Aspen, luckily, was one of the first resort towns in the 1970s to establish a “workers’ housing” program, which was a controversial proposal at that time. Then the 1 percent real estate transfer tax, passed in 1990, established a permanent funding source to produce what is now called affordable housing. Almost 3,000 units of affordable housing, a mix of sales and rentals, have been built by both the private and public sectors. 

Our local progressive governments in Aspen early on instituted a philosophy of having developers “pay as much as possible their own way.” As a result, the SkiCo, especially, and the private sector, generally, in the city’s development process, have contributed significantly to the production of affordable housing up and down the valley. It is important now for the two governmental members of the Aspen/ Pitkin County Housing Authority (APCHA) to determine if this entity is the best organizational tool to successfully continue producing affordable housing for the upper valley. Snowmass has also produced a significant inventory of workers’ housing just to the west of the base of the ski area and also near the Rodeo grounds.  

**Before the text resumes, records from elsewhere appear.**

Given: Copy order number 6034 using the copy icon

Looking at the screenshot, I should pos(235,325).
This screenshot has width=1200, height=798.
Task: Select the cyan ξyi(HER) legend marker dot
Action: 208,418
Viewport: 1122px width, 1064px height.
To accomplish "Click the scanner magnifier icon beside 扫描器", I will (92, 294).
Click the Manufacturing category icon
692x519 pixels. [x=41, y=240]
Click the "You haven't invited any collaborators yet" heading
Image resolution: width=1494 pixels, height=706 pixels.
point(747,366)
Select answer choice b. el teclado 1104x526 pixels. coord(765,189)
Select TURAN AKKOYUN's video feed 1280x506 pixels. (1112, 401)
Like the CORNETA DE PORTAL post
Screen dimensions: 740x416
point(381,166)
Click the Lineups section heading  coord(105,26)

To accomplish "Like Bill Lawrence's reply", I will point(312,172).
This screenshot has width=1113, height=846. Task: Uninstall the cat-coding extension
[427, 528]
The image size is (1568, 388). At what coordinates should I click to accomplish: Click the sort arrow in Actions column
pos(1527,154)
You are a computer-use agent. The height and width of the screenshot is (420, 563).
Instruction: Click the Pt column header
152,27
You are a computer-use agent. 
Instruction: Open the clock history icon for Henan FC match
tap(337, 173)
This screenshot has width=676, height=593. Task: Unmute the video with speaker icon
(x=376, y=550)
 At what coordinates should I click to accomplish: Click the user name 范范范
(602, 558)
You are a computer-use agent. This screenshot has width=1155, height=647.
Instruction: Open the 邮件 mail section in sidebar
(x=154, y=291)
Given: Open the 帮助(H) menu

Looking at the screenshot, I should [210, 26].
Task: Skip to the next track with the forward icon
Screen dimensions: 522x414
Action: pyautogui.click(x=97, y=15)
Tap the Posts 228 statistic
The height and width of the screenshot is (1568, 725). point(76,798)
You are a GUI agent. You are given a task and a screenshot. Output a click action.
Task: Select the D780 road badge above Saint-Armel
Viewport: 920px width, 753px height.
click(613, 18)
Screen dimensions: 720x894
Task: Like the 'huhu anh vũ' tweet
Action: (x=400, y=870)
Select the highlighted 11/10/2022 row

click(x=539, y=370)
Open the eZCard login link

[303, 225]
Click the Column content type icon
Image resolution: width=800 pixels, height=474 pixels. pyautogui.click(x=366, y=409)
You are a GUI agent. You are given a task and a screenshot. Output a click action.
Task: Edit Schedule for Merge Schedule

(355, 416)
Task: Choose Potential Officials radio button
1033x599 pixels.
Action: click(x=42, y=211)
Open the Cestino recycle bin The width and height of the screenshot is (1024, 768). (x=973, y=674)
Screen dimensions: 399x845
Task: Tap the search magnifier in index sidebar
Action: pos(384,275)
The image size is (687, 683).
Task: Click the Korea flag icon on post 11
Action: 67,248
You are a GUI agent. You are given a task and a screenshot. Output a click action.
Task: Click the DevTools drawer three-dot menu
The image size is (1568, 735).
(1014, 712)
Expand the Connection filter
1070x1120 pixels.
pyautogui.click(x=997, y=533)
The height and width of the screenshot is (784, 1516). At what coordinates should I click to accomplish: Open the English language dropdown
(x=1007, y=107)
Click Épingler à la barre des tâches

Because of the efforts to date, close to 40 percent of our workers still live in the greater Aspen/Snowmass area. In many resort towns, more than 80 percent of the workers still commute. We have to be very careful, when adding to our affordable housing inventory, to compromise as little as possible the very features that are so unique to our resort towns, and which are the reasons people come to visit and stay.  However, what would our resort towns be without such a motivated, positive, bright and reliable work force? 

The ADU (accessory dwelling unit) program from the late ‘80s was ambitious and laudable, but only 25 percent of the 200 or so ADU units built have ever housed a worker. We were probably too naïve to have believed owners would voluntarily use the ADUs as intended. We felt it was fair not to have “big brother and sister” peering over the shoulder of these ADU owners. In retrospect we needed more of a stick to balance with the carrot. Perhaps, as Auden has suggested, this mechanism, the ADU, could be offered again as a choice with enforceable penalties, if they are not rented to full time to local workers.

Can we accommodate anyone who wants to live in the greater Aspen/Snowmass area? Our carrying capacity is finite. I agree, as Auden argues in the Outside article, that we must not exceed our carrying capacity. Our town has barely 7,000 permanent residents, and the county has approximately 15,000 full time residents. Approximately 85 percent of the county is public land. A certain percentage of the remaining private land is either too steep or in the flood plains and not buildable. This coupled with our innovative growth management plan places a premium on every square foot of developable land.  

We face the challenges and unintended consequences of every successful resort town: traffic jams in the morning and evening, high prices for free-market real estate, pressure on our sense of community, the challenges of integrating the Latino community into our daily life, too many visitors crowding our trails, climate change and not enough affordable housing. None of these issues can be ignored. It can be challenging to live here, but the rewards of living here are still manifest.

The Burlingame affordable housing community, just beyond the Maroon Creek Club, is again an example of worker housing next door and good neighbors to a private golf, tennis and residential club. The Burlingame project is effectively tucked in behind Deer Hill and out of sight. Where else could so many and such a variety of units have been built with more to come? Though not without its challenges, this project has served well so many locals and kept them close to their work. It’s a living example of a large, smart, close-in affordable project. There are other important unimproved sites within Aspen that would be conducive to building affordable housing. It might even be possible for several non-profits to join forces and work in harmony with the city to produce multi-organizational locals’ housing.

Let’s continue making affordable housing, but not at the expense of open space and never at the cost of overly compromising our town’s soft and hardware. Is it possible to protect the environment, keep our town’s vital assets in good condition, maintain our community character and still produce affordable housing to meet the demand? We shall see, and it is all about balance. As the Aspen Public Radio series and Auden have advised, the answers lie in a continued dialogue.


Bill Stirling served as Aspen mayor from 1983-1991 and has worked in local real estate for over 40 years.